= PASSAGE =
▶

We’ve all seen it. Those photos that have people with darker skin tones very washed out or with no contrast so you can’t distinguish them in the image. Recently, an online controversy occurred when photographer Annie Leibovitz photographed Simone Biles for Vogue magazine. There were complaints about how Biles’ images appeared and how Leibovitz lit the African-American gymnast.
One of the most significant expenses of a wedding is photography and videography. Capturing the perfect image of a couple’s big day is essential. So we asked photographers and a videographer what couples with darker skin tones should look for and how they can find the right person to capture their wedding day.
Is Darker Skin Harder To Photograph?
Photography is using light to record an image. Back in the days of film, technicians used a ‘Shirley card’ to adjust skin tones and lighting during the development process. The Shirley card, which always featured a white woman, was the standard for improving how skin tones appeared. So, when people who had darker tones were photographed, their skin on film would seem to be inconsistent or ‘off.’ This could be how the myth that darker skin tones are harder to photograph started. Once digital took over from film, the photographer had more control over how the end product appeared.
“Darker skin tones are not harder to photograph. They do not require any special equipment or a special camera or any special light. The photographer just needs to know how to adjust lighting to capture darker skin tones,” said Stefan Pinto, who works in Los Angeles.
Videographer Philip White agrees. White, who works in London, has recorded a variety of skin tones and teaches other videographers. He says it’s a question he gets asked every week by one of his students.
“The issue here is camera exposure in videography,” said White. “That is, the decision to make an entire scene lighter or darker. Most videographers overexpose faces — making them too bright — as this automatically appears to improve the image.”

◀

= MATERIAL PROVIDED =
▶

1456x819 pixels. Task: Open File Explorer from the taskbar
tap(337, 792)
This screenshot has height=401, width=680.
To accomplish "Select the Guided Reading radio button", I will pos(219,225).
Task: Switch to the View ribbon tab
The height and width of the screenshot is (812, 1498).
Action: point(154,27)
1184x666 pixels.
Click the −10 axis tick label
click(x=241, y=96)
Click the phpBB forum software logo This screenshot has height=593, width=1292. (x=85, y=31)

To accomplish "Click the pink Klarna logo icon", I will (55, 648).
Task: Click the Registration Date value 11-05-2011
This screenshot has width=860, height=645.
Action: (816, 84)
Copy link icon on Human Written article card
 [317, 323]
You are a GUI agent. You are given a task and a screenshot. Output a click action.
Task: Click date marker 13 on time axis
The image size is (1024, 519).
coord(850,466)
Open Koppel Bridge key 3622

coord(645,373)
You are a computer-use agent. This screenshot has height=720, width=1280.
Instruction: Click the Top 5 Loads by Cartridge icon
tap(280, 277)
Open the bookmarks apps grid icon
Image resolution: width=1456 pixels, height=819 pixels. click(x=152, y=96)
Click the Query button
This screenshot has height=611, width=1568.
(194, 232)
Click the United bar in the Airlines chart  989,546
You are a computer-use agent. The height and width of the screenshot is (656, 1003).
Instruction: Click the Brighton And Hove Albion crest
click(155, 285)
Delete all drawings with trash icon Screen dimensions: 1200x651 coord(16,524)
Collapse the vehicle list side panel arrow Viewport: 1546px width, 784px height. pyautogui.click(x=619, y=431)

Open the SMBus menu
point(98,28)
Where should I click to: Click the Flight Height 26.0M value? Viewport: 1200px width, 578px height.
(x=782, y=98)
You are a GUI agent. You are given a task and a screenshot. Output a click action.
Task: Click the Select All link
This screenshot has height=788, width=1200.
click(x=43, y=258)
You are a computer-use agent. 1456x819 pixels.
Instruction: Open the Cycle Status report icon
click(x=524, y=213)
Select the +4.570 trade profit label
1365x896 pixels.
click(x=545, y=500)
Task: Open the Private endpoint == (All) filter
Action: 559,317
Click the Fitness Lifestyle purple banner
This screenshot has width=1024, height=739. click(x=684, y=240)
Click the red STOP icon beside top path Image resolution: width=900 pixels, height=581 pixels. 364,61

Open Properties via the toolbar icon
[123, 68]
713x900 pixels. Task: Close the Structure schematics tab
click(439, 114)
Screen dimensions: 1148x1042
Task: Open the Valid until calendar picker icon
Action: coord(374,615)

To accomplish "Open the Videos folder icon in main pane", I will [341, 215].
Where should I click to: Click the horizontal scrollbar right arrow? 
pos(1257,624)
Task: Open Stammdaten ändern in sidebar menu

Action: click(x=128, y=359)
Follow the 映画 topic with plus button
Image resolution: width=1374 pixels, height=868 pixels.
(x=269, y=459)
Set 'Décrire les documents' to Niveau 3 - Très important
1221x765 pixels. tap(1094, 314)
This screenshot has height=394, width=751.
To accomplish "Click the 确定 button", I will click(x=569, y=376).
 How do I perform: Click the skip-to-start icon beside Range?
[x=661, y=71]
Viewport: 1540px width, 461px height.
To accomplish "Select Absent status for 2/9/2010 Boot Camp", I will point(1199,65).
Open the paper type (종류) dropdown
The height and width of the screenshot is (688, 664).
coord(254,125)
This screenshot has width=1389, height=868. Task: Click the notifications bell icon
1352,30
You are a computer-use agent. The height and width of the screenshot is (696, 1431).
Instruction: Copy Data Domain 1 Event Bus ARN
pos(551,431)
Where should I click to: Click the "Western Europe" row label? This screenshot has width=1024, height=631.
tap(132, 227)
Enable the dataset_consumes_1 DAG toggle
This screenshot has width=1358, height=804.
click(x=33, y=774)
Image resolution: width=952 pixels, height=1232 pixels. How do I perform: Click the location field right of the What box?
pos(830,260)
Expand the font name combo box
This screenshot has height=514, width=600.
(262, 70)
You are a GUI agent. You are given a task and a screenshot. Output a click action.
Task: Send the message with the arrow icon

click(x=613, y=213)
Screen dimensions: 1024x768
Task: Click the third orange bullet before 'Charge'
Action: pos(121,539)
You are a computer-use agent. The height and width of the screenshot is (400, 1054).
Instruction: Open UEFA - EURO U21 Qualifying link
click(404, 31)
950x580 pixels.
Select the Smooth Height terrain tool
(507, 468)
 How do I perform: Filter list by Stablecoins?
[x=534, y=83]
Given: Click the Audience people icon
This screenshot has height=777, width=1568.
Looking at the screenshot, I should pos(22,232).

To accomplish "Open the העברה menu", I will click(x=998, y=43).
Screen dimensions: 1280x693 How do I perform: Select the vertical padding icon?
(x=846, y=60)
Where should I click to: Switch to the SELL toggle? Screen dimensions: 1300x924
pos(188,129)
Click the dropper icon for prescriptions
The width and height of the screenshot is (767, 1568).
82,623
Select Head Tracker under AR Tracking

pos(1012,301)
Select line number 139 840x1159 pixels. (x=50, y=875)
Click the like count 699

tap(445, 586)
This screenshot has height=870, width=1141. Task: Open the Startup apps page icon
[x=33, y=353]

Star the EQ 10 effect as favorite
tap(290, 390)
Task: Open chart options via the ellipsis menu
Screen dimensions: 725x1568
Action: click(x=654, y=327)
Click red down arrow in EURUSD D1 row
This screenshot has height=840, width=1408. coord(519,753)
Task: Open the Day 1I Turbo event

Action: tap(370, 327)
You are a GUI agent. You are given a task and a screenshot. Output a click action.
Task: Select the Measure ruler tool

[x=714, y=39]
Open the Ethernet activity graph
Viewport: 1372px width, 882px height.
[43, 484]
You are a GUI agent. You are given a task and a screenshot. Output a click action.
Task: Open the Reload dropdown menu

◀

= SHORT TASK =
Retype everything in the article on photographing darker skin tones, from "One of the most" down to "Harder To Photograph?". The records are separate from the article and unrelated to it.

= FULL OUTPUT =
One of the most significant expenses of a wedding is photography and videography. Capturing the perfect image of a couple’s big day is essential. So we asked photographers and a videographer what couples with darker skin tones should look for and how they can find the right person to capture their wedding day.
Is Darker Skin Harder To Photograph?